I was going to post these, however I looked closer and they didn't look like 1" unless there was allot of manipulation happening at the wide angle.

1" diagonal is around 15.9mm, so the half of that is 7.95mm

so the wide angle end is going to be distorted and reduced in resolution if it's stretched to fit a 1" sensor size


----------



## bholliman (Feb 16, 2018)

I've experimented with the super zoom P&S cameras in stores and wonder who is buying them. 

Sure, you can zoom in to the FF equivalent of 1000mm, but with a small sensor and relatively slow zoom lens, the light gathered will be limited and resulting image quality poor in direct sunlight and terrible in anything less.


----------



## mistaspeedy (Feb 16, 2018)

The last two Canon Powershot cameras that I owned were as follows:

Canon Powershot a640 (from 2006 bought new)
Canon Powershot SX130IS (from 2010 bought new)

I bought them back in the day when I had no idea about cameras.

You really had to be a perfectionist to squeeze some decent images out of them. I hacked them both with CHDK to shoot raw (DNG).

After carefully nailing the exposure at base ISO, and with careful sharpening and noise reduction, the images look nice, sharp and noise free at 50% width/height.

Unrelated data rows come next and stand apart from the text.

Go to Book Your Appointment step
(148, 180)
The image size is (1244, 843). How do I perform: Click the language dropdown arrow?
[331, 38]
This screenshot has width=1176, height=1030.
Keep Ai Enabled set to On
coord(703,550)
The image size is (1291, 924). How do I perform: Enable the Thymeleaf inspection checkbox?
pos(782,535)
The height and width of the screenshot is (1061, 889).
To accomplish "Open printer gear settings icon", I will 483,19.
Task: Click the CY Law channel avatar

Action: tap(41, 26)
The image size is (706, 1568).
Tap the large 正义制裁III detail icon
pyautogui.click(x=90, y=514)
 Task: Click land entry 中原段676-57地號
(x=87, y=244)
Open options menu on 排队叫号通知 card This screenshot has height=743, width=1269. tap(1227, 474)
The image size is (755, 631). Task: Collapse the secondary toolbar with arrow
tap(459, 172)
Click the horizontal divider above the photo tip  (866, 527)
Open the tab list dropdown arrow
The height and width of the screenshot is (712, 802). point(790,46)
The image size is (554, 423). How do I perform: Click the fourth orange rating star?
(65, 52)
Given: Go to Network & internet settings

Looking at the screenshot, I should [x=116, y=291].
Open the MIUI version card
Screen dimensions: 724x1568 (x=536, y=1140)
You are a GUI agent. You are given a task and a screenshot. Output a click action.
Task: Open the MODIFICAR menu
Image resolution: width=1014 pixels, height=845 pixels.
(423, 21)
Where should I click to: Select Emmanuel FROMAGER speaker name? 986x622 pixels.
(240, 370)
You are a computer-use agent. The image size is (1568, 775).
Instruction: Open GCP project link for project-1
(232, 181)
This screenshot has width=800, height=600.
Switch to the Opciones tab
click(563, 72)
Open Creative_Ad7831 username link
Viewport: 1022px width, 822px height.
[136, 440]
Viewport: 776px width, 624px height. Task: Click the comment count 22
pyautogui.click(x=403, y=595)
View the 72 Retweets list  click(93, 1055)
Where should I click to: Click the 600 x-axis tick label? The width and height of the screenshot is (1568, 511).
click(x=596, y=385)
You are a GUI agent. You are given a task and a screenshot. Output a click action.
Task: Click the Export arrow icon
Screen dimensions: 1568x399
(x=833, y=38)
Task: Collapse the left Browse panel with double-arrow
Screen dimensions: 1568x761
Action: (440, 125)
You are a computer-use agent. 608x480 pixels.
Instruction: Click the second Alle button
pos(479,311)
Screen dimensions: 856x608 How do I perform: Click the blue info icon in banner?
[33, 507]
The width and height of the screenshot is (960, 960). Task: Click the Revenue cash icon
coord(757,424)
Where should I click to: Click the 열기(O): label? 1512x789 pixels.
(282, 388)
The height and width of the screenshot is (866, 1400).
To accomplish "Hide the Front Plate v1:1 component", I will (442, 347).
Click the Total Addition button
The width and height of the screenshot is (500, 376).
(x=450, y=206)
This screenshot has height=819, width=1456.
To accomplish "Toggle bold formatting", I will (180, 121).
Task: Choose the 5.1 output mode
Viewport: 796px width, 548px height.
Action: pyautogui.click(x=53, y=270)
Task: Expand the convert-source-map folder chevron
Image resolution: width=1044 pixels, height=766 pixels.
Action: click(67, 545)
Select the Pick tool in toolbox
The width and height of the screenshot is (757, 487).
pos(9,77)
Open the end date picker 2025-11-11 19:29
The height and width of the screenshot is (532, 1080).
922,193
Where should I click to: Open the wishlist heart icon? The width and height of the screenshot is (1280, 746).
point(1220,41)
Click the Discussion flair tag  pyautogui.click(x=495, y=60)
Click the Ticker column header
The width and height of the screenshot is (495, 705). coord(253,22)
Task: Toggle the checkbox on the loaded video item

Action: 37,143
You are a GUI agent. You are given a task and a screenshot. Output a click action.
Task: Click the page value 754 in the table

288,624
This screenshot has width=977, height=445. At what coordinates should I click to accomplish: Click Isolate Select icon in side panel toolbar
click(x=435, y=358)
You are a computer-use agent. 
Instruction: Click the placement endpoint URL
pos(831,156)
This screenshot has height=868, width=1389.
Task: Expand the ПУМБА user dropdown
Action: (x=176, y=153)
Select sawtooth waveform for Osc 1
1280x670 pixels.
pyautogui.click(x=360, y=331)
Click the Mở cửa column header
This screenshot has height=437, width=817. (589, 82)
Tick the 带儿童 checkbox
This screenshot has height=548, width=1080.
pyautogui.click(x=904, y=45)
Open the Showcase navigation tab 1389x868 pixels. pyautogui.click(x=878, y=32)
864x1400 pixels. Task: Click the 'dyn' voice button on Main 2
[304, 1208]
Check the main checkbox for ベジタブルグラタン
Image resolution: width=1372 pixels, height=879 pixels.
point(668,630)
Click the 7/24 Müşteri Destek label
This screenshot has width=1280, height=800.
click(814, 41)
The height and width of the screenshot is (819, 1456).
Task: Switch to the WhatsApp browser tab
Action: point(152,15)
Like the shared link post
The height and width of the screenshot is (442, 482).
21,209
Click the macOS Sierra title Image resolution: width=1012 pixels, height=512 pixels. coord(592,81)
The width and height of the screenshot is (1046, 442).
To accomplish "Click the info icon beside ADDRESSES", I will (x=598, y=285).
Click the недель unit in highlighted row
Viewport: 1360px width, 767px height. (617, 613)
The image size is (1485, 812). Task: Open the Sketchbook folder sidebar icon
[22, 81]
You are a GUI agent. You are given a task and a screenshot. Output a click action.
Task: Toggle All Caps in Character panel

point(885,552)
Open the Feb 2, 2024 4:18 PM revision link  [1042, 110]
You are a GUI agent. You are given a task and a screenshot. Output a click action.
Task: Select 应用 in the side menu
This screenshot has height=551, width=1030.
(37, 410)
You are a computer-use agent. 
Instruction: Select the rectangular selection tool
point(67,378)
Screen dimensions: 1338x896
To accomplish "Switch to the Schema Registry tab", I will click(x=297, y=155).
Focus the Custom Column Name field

My next step forward was a used 20D which totally blew both out of the water, even though it is much older.

I'm curious how far we've come in compact camera image quality since then.


----------



## SkynetTX (Feb 16, 2018)

I've recently bought a PowerShot SX620 HS for my mother because the 1200D I've originally wanted her to use is now too heavy for her to walk around in a city for hours and sometimes the lenses (and the camera) are just too big to take a good photo.
Even the kit lens was too large to fit between the bars of the cages of the horses in Lipica, Slovenija, while the SX620 is small enough to put it behind the bars and take a shot of the horse without them appearing on it. Of course, the Image Quality is not as good as it could have been if we could use the 1200D but it's acceptable.
So sometimes we do need superzoom. A point and shoot with an APS-C sensor and 10x or 15x zoom (between 20 and 360 mm) would be great if Canon could keep it smaller than 34 mm in depth with relatively fast apertures (f/3.3-5).


----------



## okaro (Feb 17, 2018)

canonnews said:


> I was going to post these, however I looked closer and they didn't look like 1" unless there was allot of manipulation happening at the wide angle.
> 
> 1" diagonal is around 15.9mm, so the half of that is 7.95mm
> 
> so the wide angle end is going to be distorted and reduced in resolution if it's stretched to fit a 1" sensor size



Look at the focal lengths. They are for one inch. The first is 24-480 mm equiv, the second same and the third probably 28-546 mm and it would be with a constant aperture. A long zoom in a compact camera with one inch sensor would be nice.


----------



## Shellbo6901 (Feb 19, 2018)

if the g3x were to be upgraded with a lower mm I wouldn't be disappointed... if it were a tad lighter than it. i prefer canons to any other companys super zoom.


----------